Each line of the records is to be returned verbatim, with the images omitted.
(GIVEN INFORMATION Opens)
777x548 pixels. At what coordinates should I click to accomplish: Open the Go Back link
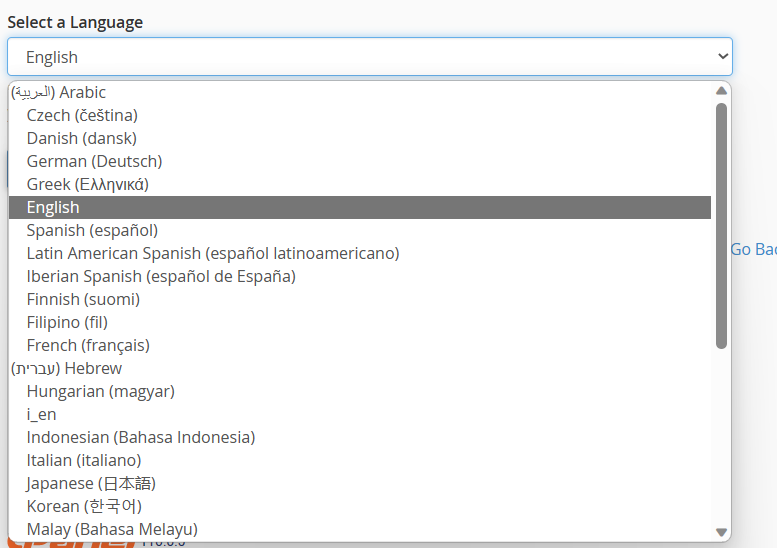tap(753, 249)
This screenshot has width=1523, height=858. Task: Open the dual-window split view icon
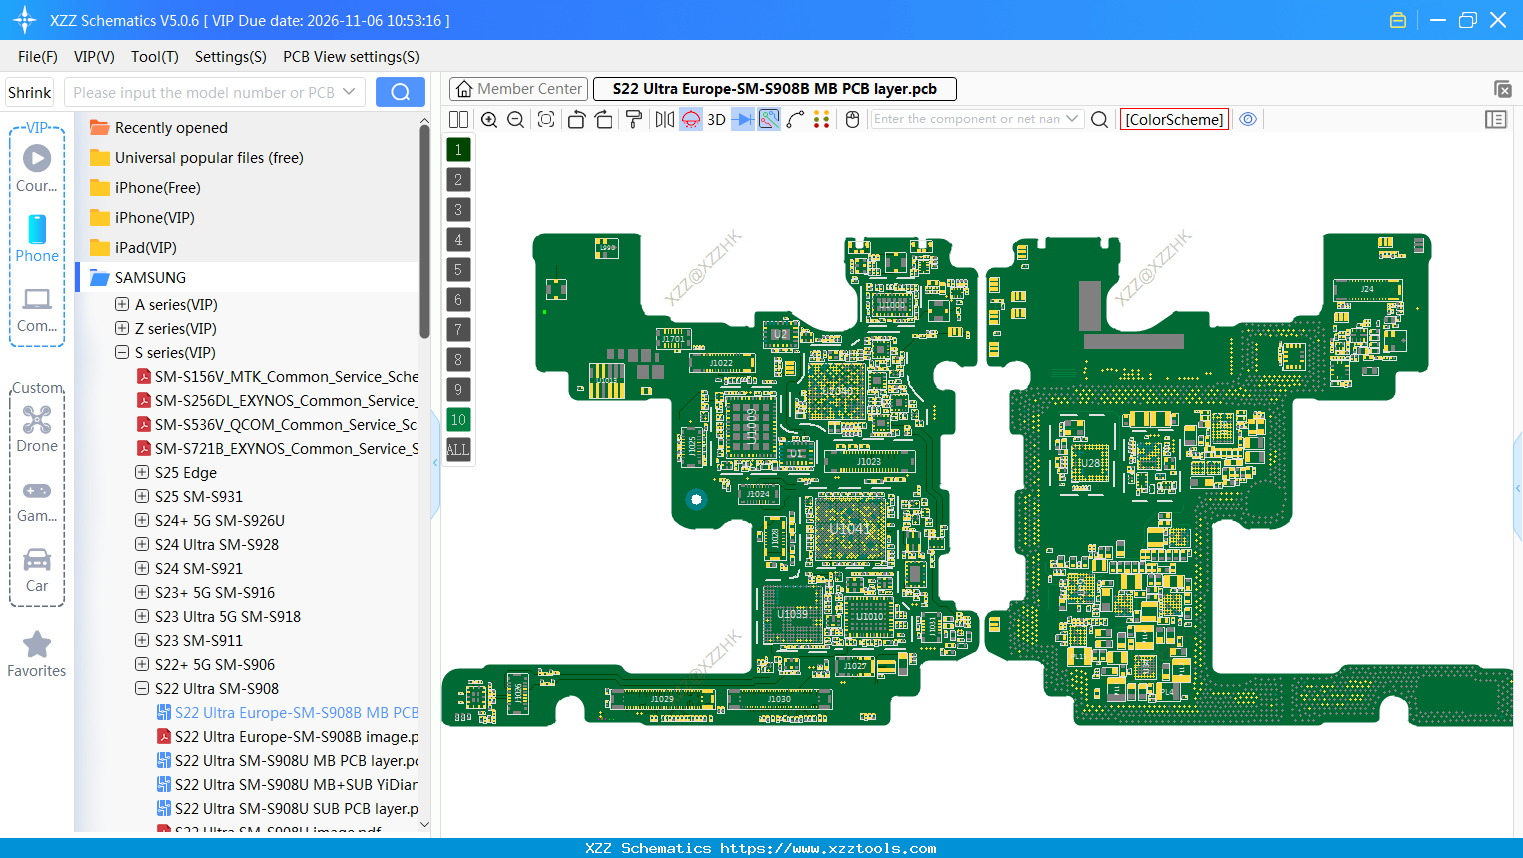[x=458, y=119]
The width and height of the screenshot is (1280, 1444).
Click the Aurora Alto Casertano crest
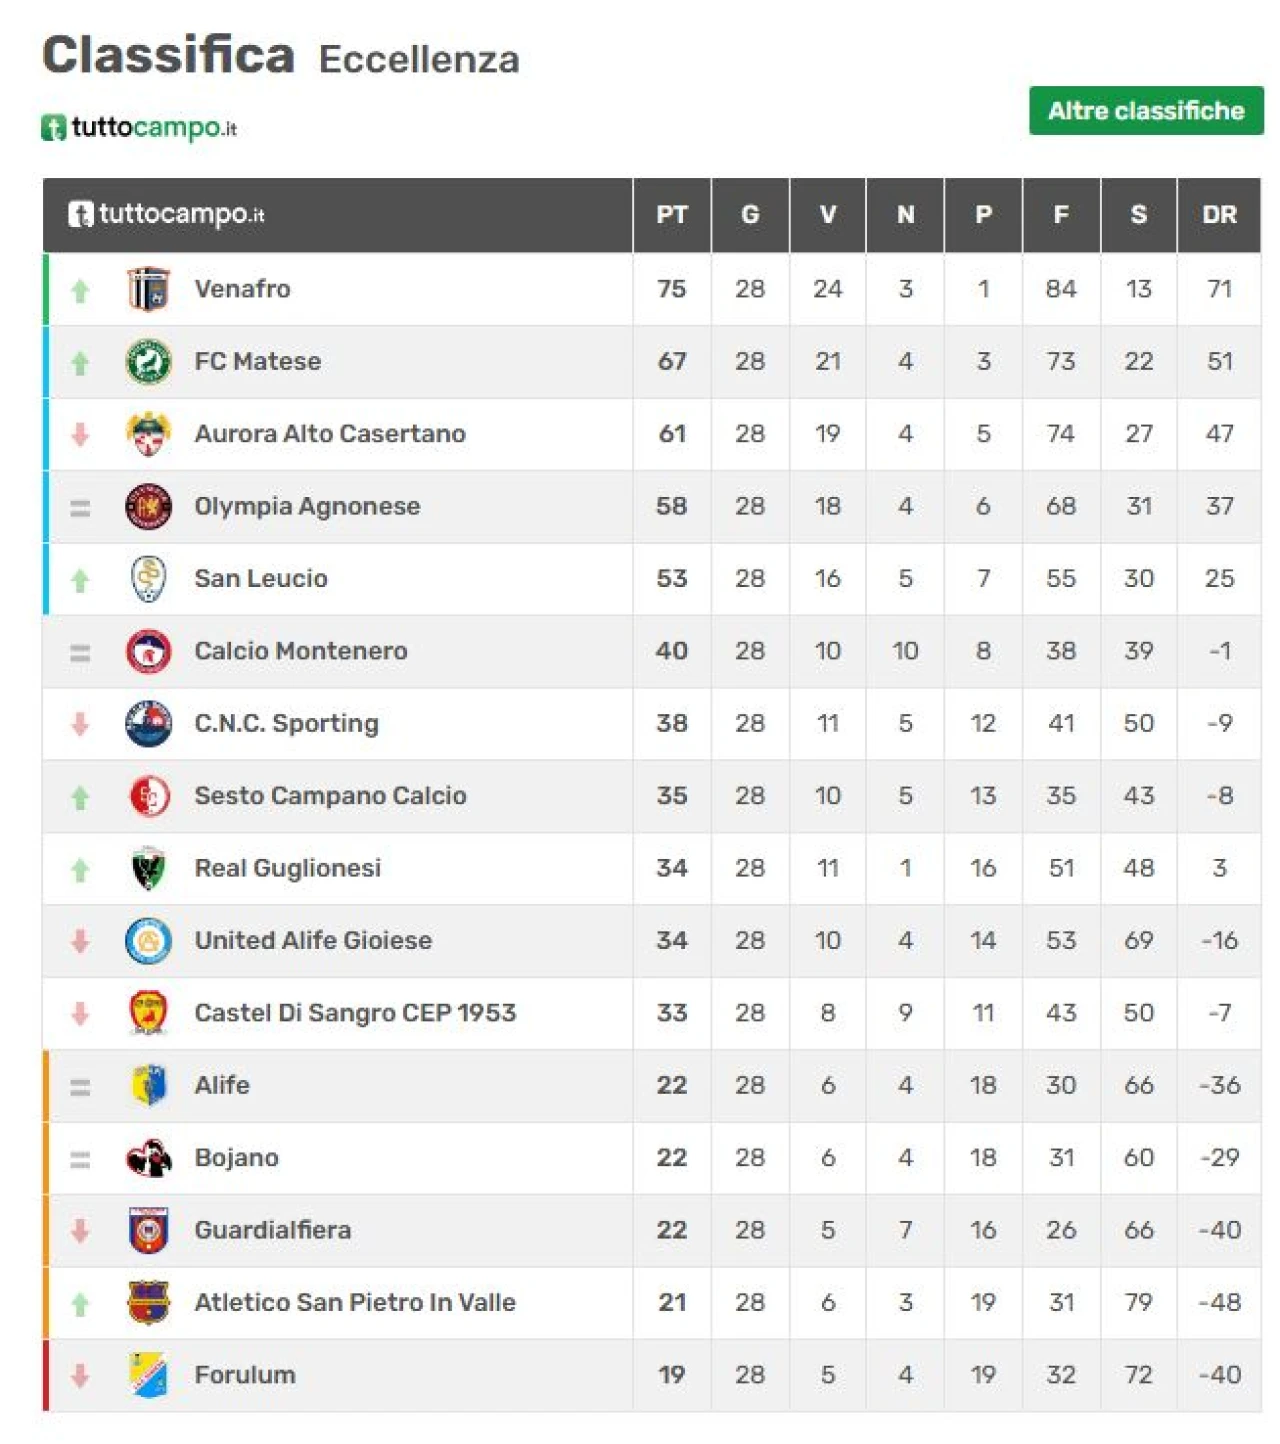click(149, 434)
(GIVEN INFORMATION Closes)
### SOLVED EXERCISE
777x548 pixels. At what coordinates should I click to accomplish: Open the Go Back link
tap(753, 249)
This screenshot has width=1523, height=858. Task: Open the dual-window split view icon
[x=458, y=119]
The width and height of the screenshot is (1280, 1444).
Click the Aurora Alto Casertano crest
click(149, 434)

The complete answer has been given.